---------- EXTRAIT DU DOCUMENT ----------

Les vins du Ningxia se démocratisent et visent l’export

Les vins du Ningxia se démocratisent et visent l’export

A 1200 km à l’ouest de Pékin, dans le Ningxia, la région autonome des Huis musulmans, le vignoble prospère depuis vingt ans. A la clé, des crus chers réservés aux privilégiés. Il est temps pour les domaines de démocratiser leurs vins, de s’ouvrir à l’œnotourisme et d’envisager l’exportation. Reportage sur place, à l’occasion du 3ème «Belt & Road Wine & Spirit Competition».

Par Pierre Thomas, textes et photos

Le premier container est arrivé par train, de la Chine en Belgique, par la voie ferrée de cette nouvelle Route de la Soie, le concept (re)lancé par le président Xi Jinping. Ce cabernet sauvignon, muni d’une étiquette et une contre-étiquette en anglais pour l’export, sera vendu une quinzaine d’euros. Et 70 yuans en Chine (10 francs), alors que la majorité des vins de qualité oscillent entre 300 et 450 yuans (43 à 65 fr.), selon le mantra : «Ce qui est cher est bon».

Une marque commune pour vendre

Une étiquette en anglais pour l’exportation.

Qui se cache derrière cette opération d’exportation, encore marginale, puisque la Chine n’écoule que moins d’1% de ses vins hors de ses frontières? Pour le savoir, il faut se rendre au pied de la Montagne Helan Nord. L’étiquette affiche du reste HeLan Hong (ou Helan Hong). C’est une marque lancée par le bureau (étatique) du vin du Ningxia pour commercialiser des vins de plusieurs domaines.

Quatre viennent d’être habilités à participer à l’opération. D’abord, une «cave d’Etat», construite tout spécialement pour l’opération, qui regroupe une quarantaine de fournisseurs de vendange. Le Ningxia a un problème de rentabilité : plusieurs investisseurs ont investi des millions dans des caves (86 répertoriées dans la région, pour 40’000 hectares aujourd’hui en production, mais 150’000 ha planifiés à moyen terme, et 100 millions de bouteilles produites) sans obtenir de retour sur investissement, malgré des aides étatiques.

Pour éviter cette fuite en avant, synonyme d’endettement, la région a incité plusieurs producteurs à faire vinifier leurs vins «à façon» dans une cave d’Etat qui vient de s’ouvrir, Jin Zun. Autre entité moderne, qui utilise les cuves Ganimède (comme Provins en Valais), Imperial Horse, sur 1333 ha. Puis le géant local, qui mise à fond sur le bio, Ho Lan Soul, sur 6676 ha, soit près du double de la surface viticole du canton de Vaud.

---------- MATÉRIEL FOURNI ----------

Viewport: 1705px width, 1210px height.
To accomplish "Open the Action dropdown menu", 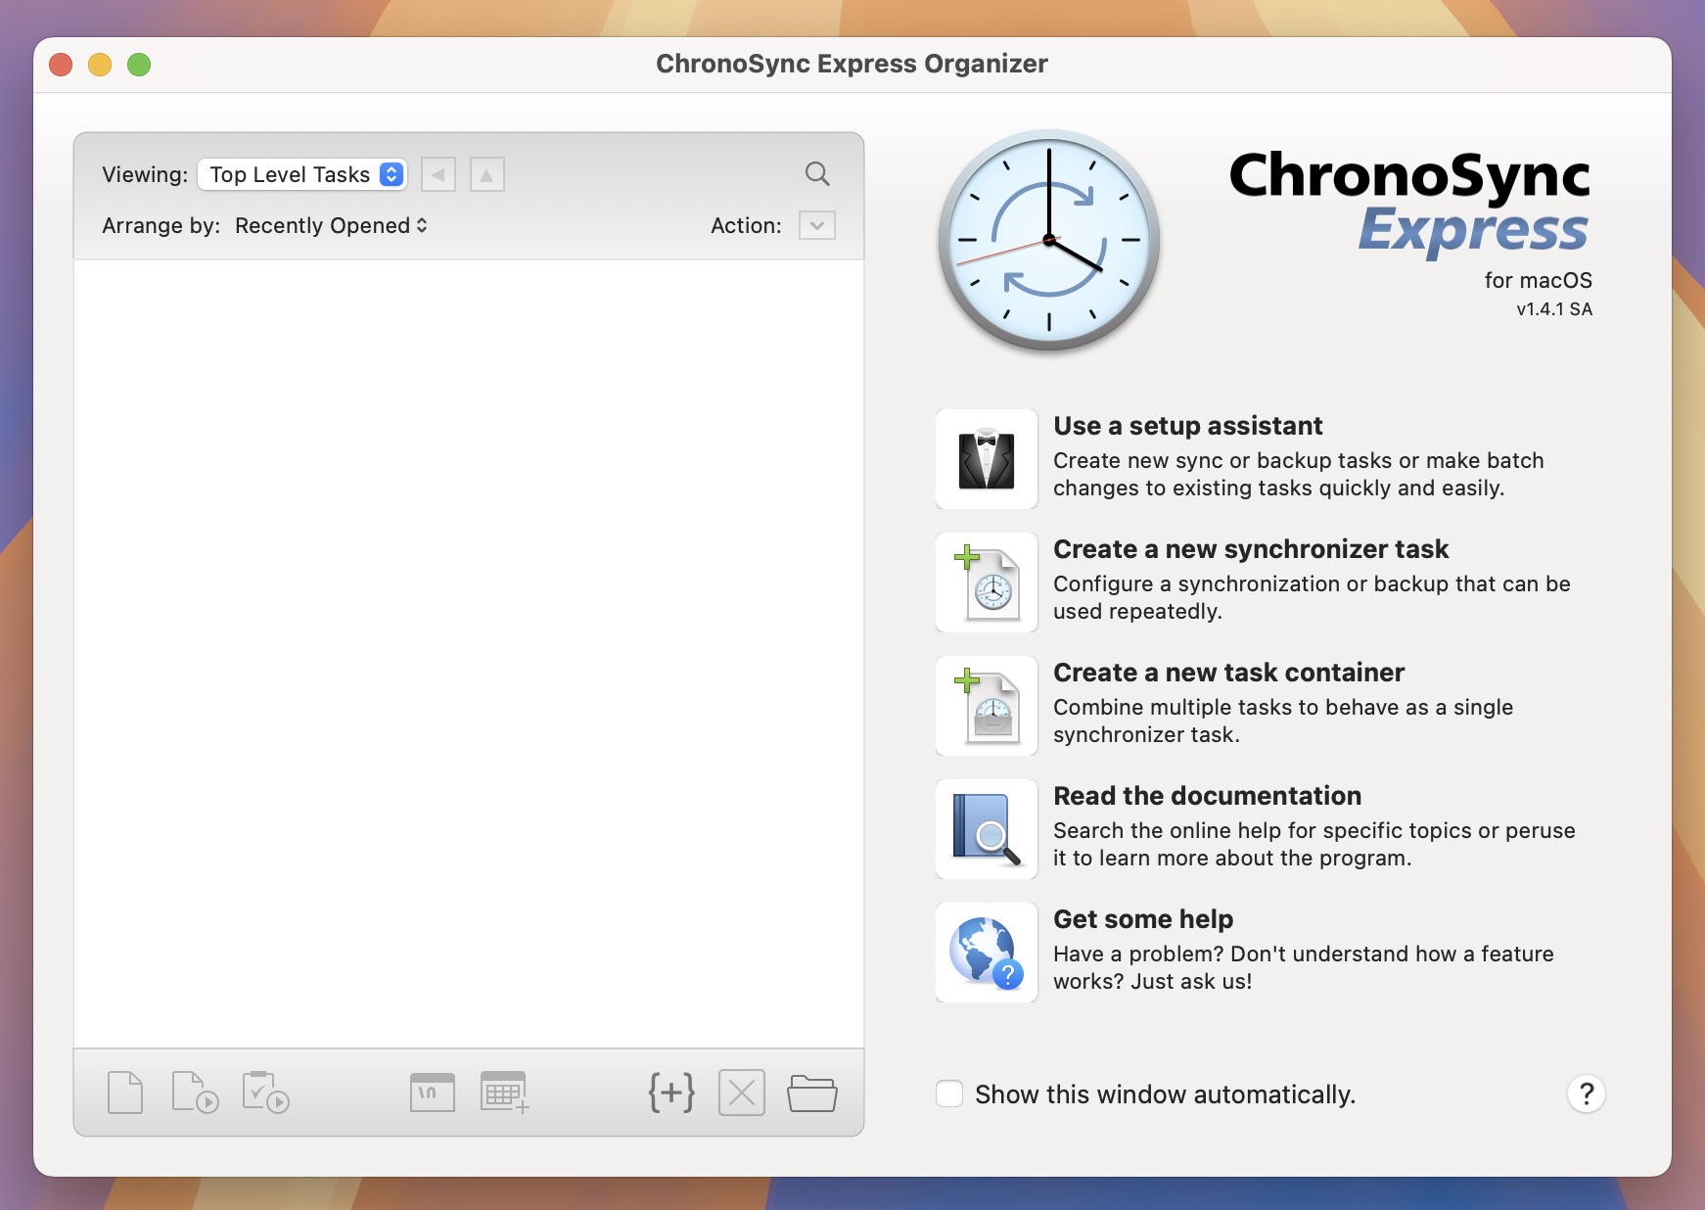I will click(x=818, y=225).
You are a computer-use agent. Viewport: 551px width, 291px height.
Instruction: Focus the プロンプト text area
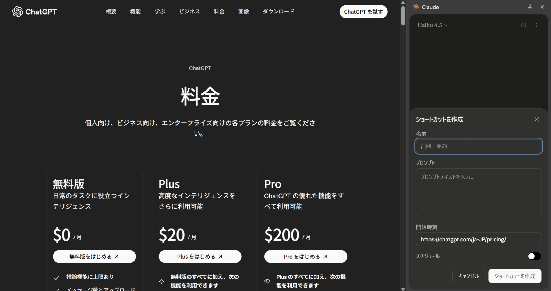pyautogui.click(x=478, y=193)
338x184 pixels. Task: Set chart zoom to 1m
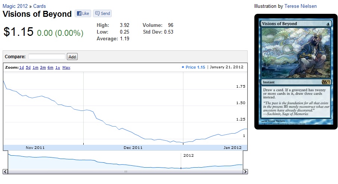35,68
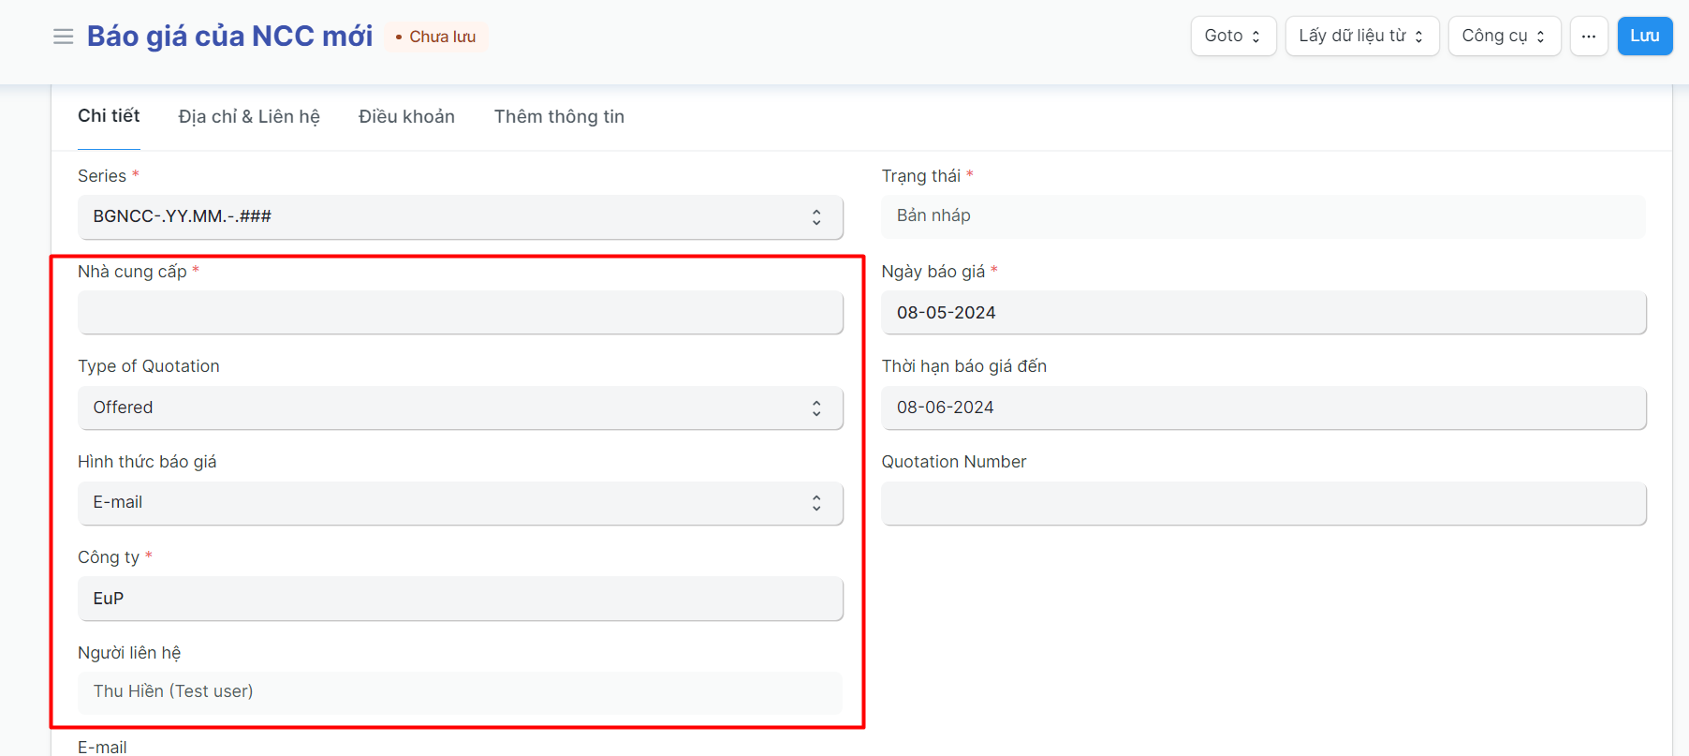
Task: Expand the Type of Quotation select box
Action: [x=460, y=408]
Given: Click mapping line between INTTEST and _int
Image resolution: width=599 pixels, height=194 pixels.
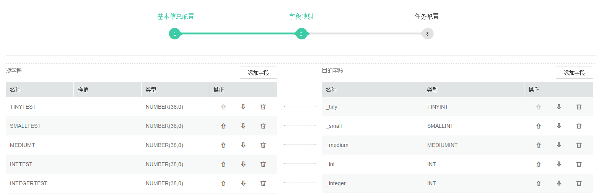Looking at the screenshot, I should click(x=300, y=164).
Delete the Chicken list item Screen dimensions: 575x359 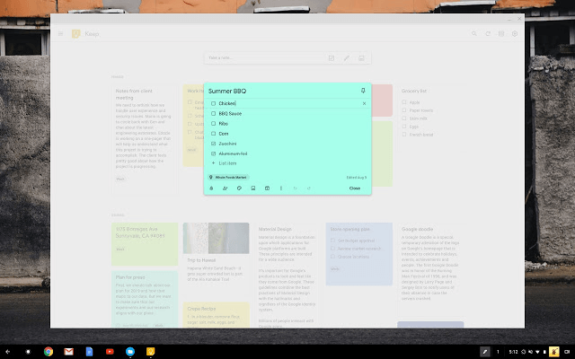click(x=364, y=104)
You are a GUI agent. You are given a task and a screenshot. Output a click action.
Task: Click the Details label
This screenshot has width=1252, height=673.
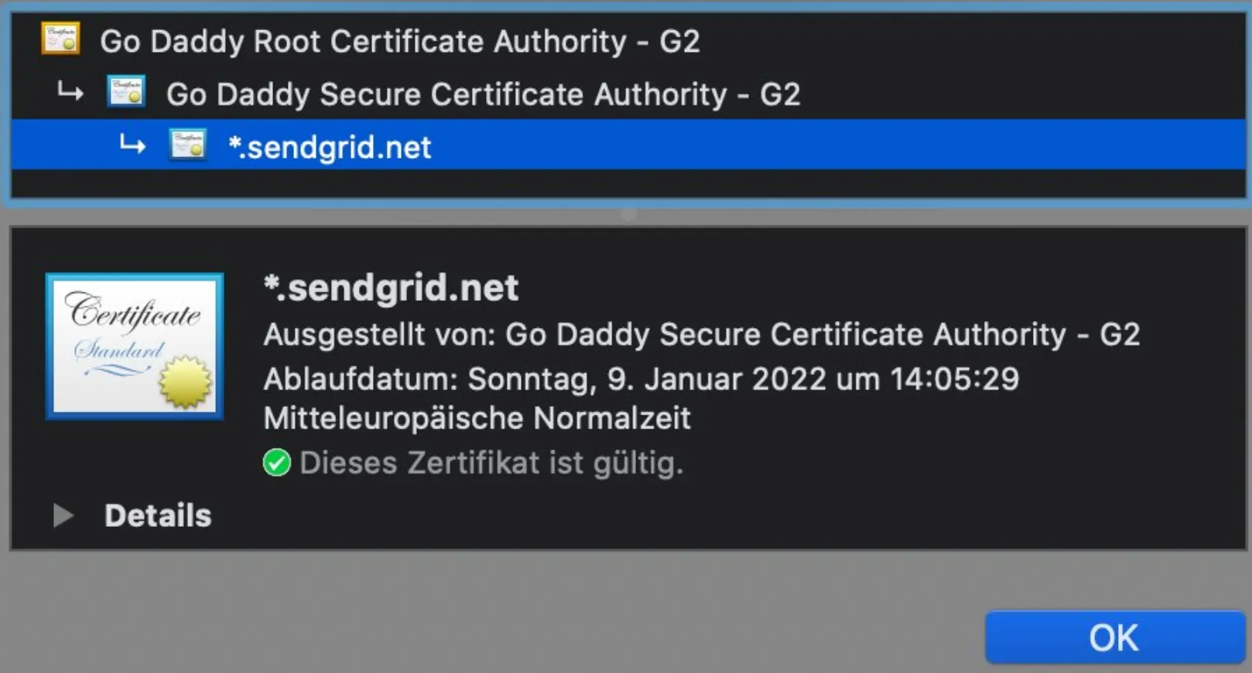(158, 515)
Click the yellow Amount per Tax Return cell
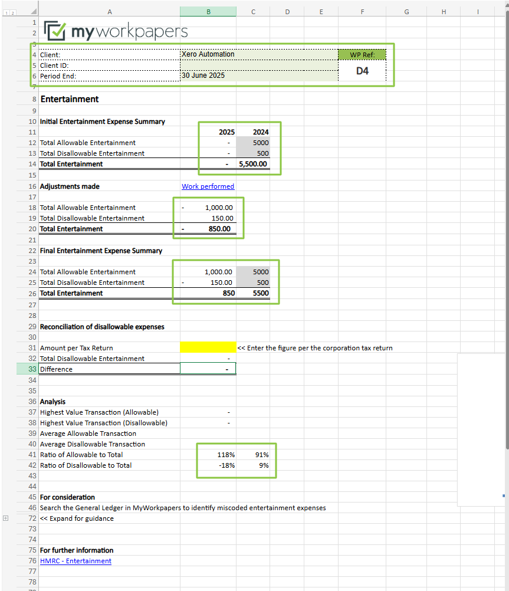 (x=208, y=348)
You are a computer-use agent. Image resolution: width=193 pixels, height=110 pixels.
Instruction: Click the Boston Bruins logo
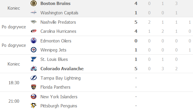pos(33,3)
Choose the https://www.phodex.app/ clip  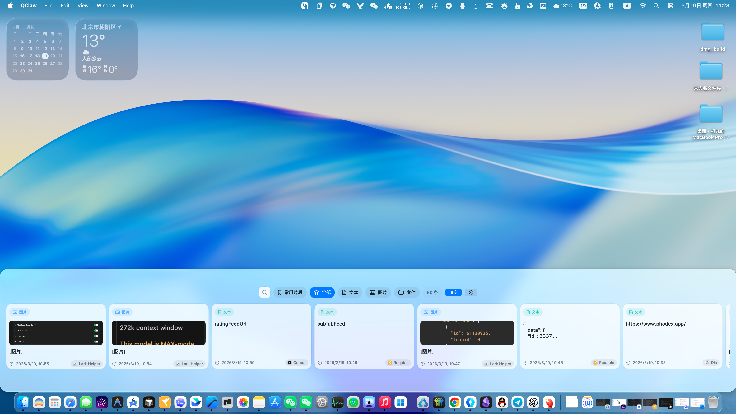coord(672,336)
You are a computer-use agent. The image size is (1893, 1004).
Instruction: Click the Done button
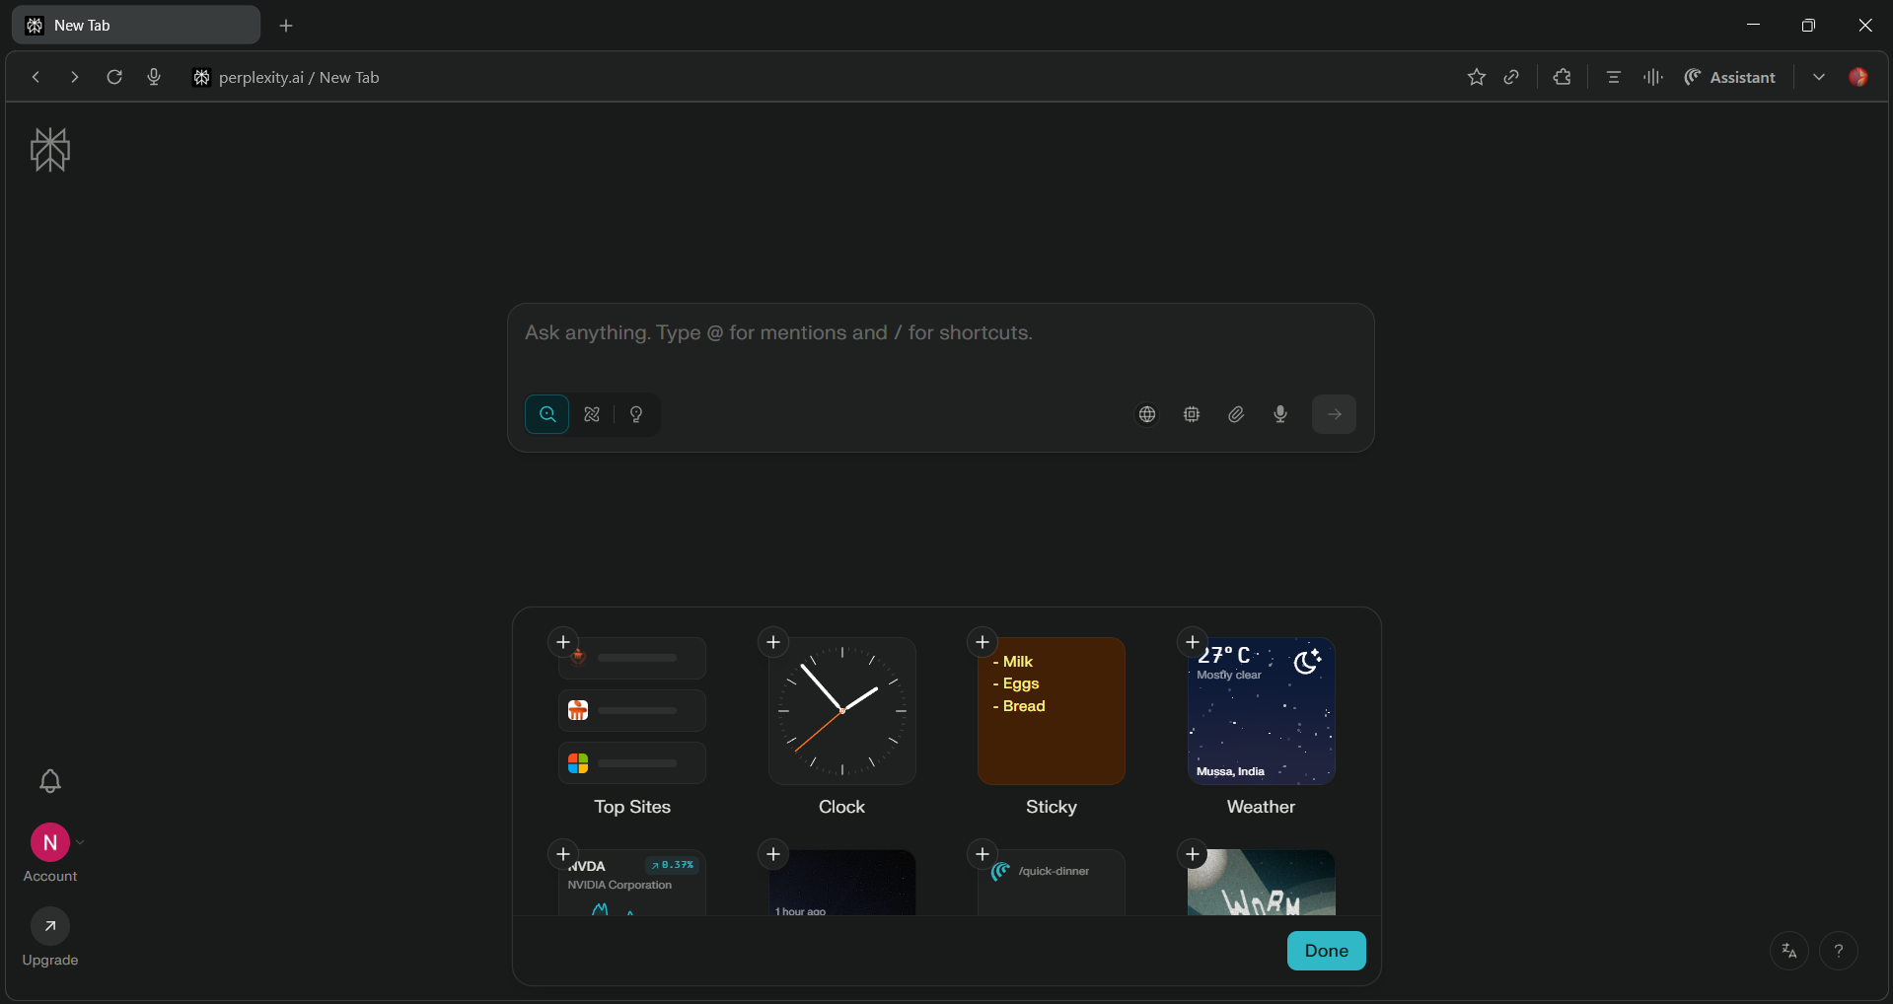1325,951
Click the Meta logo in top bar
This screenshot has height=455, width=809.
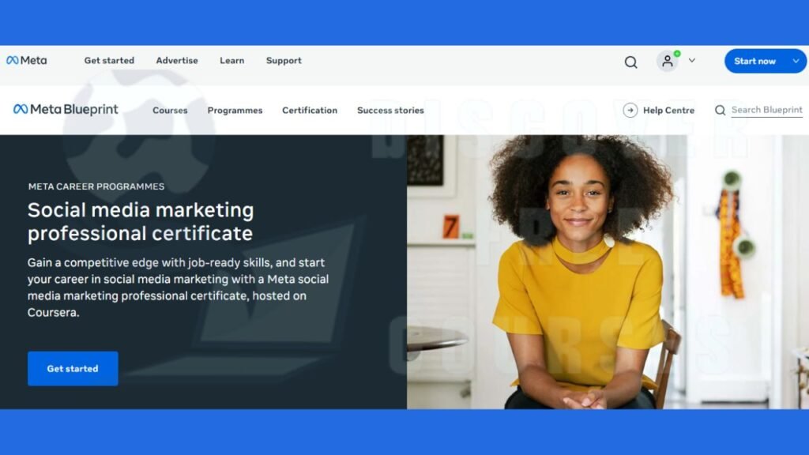26,60
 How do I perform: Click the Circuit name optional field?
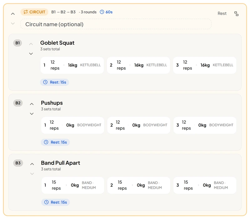pyautogui.click(x=116, y=24)
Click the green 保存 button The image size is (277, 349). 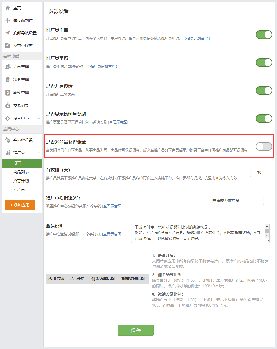coord(135,330)
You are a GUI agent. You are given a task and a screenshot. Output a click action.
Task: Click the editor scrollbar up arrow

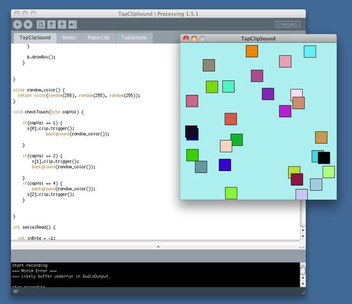[303, 230]
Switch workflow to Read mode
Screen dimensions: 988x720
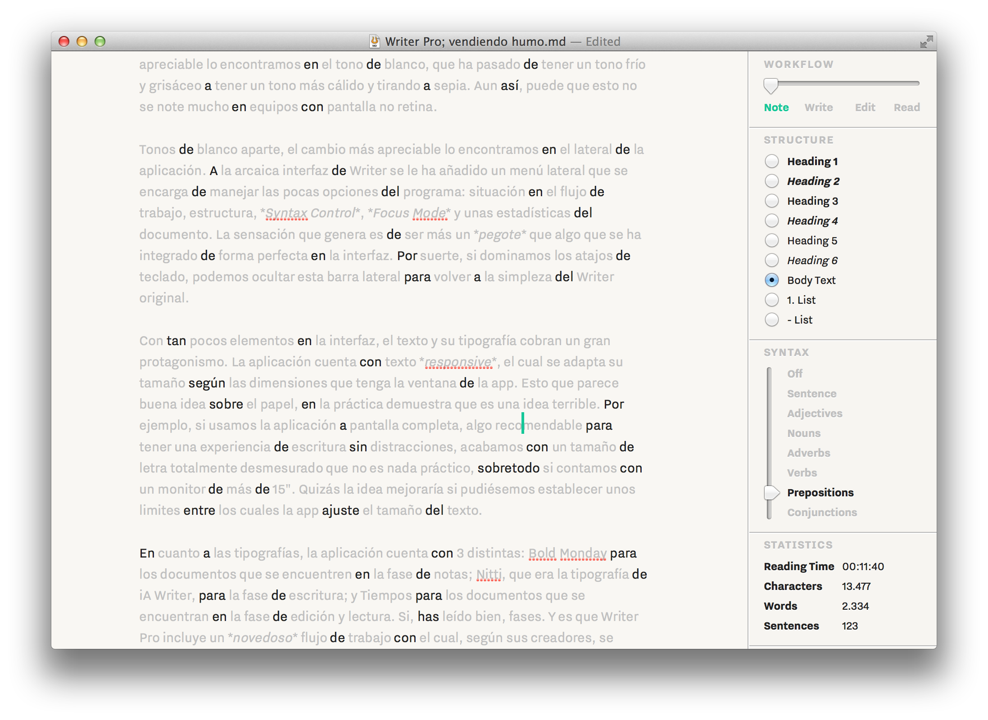pos(906,108)
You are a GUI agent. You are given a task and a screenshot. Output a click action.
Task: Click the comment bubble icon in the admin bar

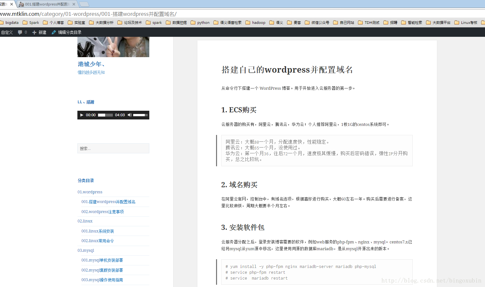pos(19,32)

----------

LISTE DES CONSIGNES:
**A)** Dans l'extrait sur les vins du Ningxia, quelle est la surface du domaine Ho Lan Soul ?
**B)** Poursuivez l'extrait sur les vins du Ningxia à partir de l'endroit où il s'arrête.
Le matériel fourni n'a aucun rôle à jouer dans ces exercices.

RÉPONSES SUCCESSIVES:
**A)** Ho Lan Soul s'étend sur 6676 ha.

**B)**
La futuriste cave de Xigé, construite en quelques mois…

Et, quatrième, Xige, un bâtiment futuriste de 25’000 m2, construit en moins de deux ans, pour 1’000 ha de «vieilles vignes» plantées il y a 22 ans, et 300 ha de nouveau ceps. Son propriétaire est un œnologue formé à Xian et à Bordeaux, Yanzi Zhang, qui a fait fortune en important des vins étrangers à Shanghai, et du matériel vinicole, comme les barriques françaises Vicard, dont 2’000 ont trouvé place dans le cellier de Xige. Avec sa gamme, Jade Dove, le domaine vise les 10 millions de bouteilles par an. On en a profité pour créer un hôtel de 22 chambres, un restaurant panoramique sur les vignes, et un lounge cosy, enrichi de 6’000 livres en chinois, à disposition des hôtes, le tout inauguré ce printemps.

L’étiquette commune à la cuvée HeLan Hong, destinée au marché chinois (70 yuans la bouteille).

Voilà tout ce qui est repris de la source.